The New York Times is politicizing its powerful best-sellers rankings to keep conservative authors who contribute to Fox News off of the most influential part of the list, according to political strategist and Newsmax columnist Dick Morris.
Morris is among several Fox News analysts with new political books hitting shelves this past week. But while the Wall Street Journal and Amazon.com list such books among best-selling nonfiction works, the Times has relegated them to its lesser-known “Advice, How-To and Miscellaneous” List.
On the Times list set to be published Sunday, readers will find Morris’ “Revolt: How to Defeat Obama and Repeal His Socialist Programs,” Mike Huckabee’s “Simple Government,” and Dr. Frank Luntz’s business book “Win” alongside titles such as “The 4 Hour Body” and “Weight Watchers New Cookbook.”
“What do those authors have in common?” Morris wrote on his blog at DickMorris.com Wednesday. “Just one thing: Huckabee, Morris, and Luntz are all Fox News contributors.”
Morris says the Times’ “ghettoization of the Fox News books” to its How-To list comes directly from Executive Editor Bill Keller’s disdain for Fox News and its audience. Keller has been widely quoted saying regular viewers of Fox News are “among the most cynical people on planet.”
“The New York Times is once again showing its liberal bias in overtly politicizing the best-sellers list,” Morris says. “Now, it's not just the news that's way over left, it's the best-sellers, too.”
More importantly, the politicization of the Times’ list could have a profound impact on sales, Morris adds. Once the new list is published, many booksellers won't put “Revolt!” or “Simple Government” in prime retail positions with the other nonfiction best-sellers. Instead, Morris complains, they’ could be relegated to the shelves of self-help, marital advice, and diet books.

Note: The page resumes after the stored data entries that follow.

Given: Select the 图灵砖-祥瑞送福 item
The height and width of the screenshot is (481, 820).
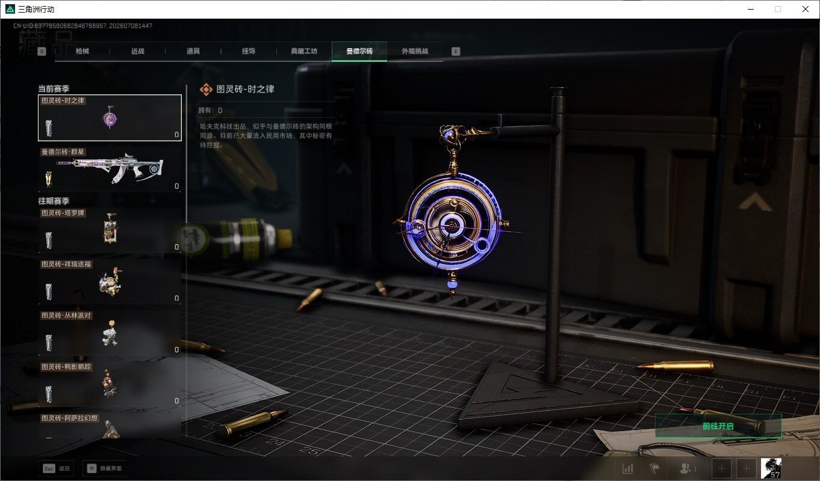Looking at the screenshot, I should [110, 281].
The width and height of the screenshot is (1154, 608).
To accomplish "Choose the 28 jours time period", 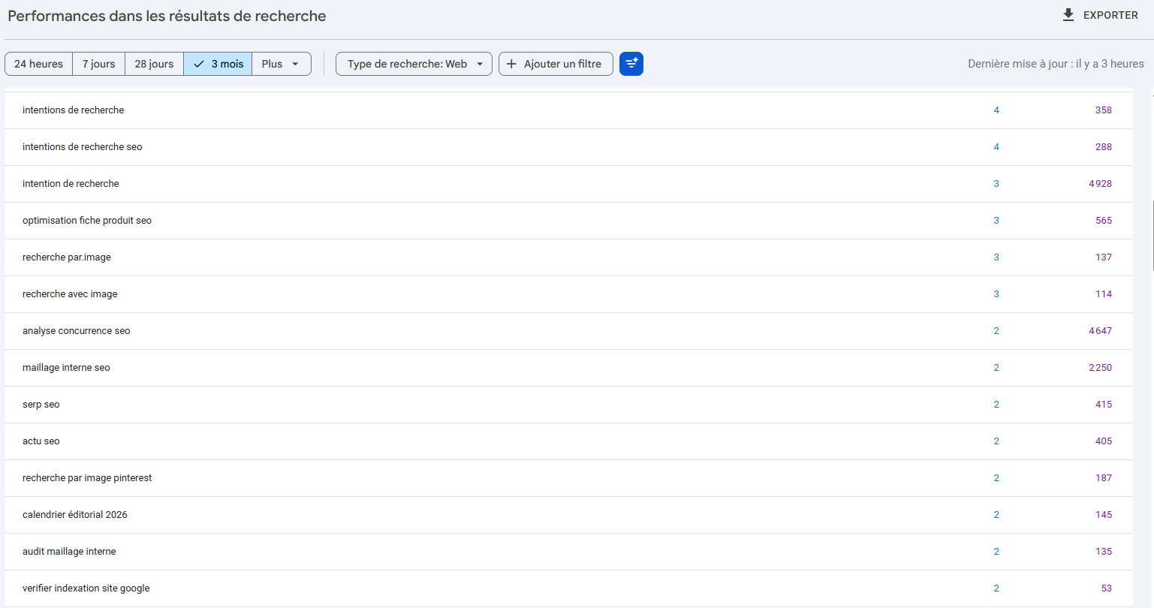I will (x=154, y=64).
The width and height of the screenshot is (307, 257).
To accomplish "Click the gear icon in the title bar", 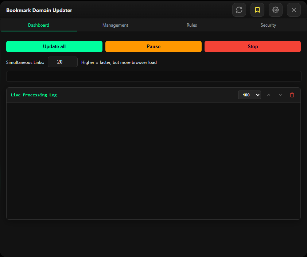I will (276, 10).
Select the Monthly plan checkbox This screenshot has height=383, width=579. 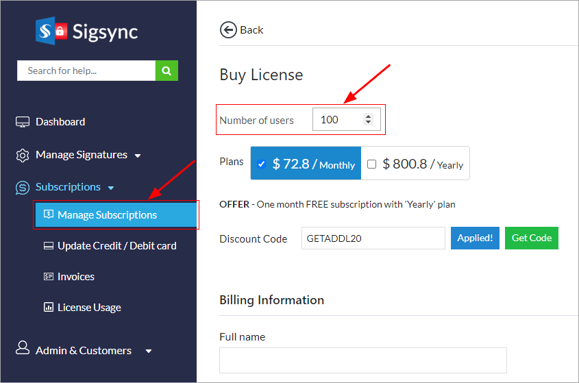261,164
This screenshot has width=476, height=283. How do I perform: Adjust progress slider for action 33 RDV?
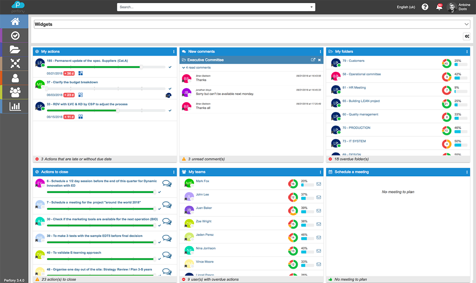pos(117,111)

New York Times Co. spokeswoman Eileen Murphy said she was unfamiliar with Morris’ complaint. After hearing a synopsis of the claims of bias against authors who work for Fox News, Murphy declined to comment but said that she would check on Morris’s complaint. further.
A represenative of Barnes and Noble Inc. in New York City also declined to comment. A local bookstore manager in West Palm Beach, Fla., who asked not to be identified, said books not on the Times’ nonfiction best-seller list would indeed miss out on optimum storefront display. But beyond that, the books would normally be organized by the category determined by the publisher, not The New York Times. The books by Morris and Huckabee, for example, should be in nonfiction-politics, while the Luntz book can be found in business-management.
Established in 1942, The New York Times Best-Sellers list employs a secretive methodology involving the survey of more than 3,000 bookstores and 20,000 retail outlets in order to come up with its weekly list of hot reads. The list heavily influences both consumer purchasing and retail display of books, according to a 2005 Stanford Business School analysis. The system is far from perfect. Authors have had success in the past gaming the list by making concentrated purchases of their own books at select stores known to report to the Times.
The New York Times added the Advice, How-to and Miscellaneous category in 1985 when a glut of self-help and instructional books began crowding out the general nonfiction list.
It’s not the first time political controversy has touched the Times best-sellers list.
In November 2010, Fox News host Glenn Beck complained that his book, “Broke” was ranked lower than the autobiography “Life” by Keith Richards of the Rolling Stones, even though “Broke” had significantly higher sales. Beck remains one of a tiny number of authors to have have books debut at No. 1 on four of the Times' lists: hardcover fiction, hardcover nonfiction, paperback nonfiction and children's. Critics also charged that the Times consistently pushed Sarah Palin’s “Going Rogue” down the list despite stellar overall sales figures.
The Times doesn't seem to have a problem with conservative authors in general. The Times’ Hardcover Nonfiction top 10 list this week does include “Known and Unknown” by Donald Rumsfeld, “Decision Points” by former President George W. Bush, and “Against All Odds” by Sen. Scott Brown, R-Mass.
Morris thinks he knows why. “Fox News commentators need not apply,” he concludes.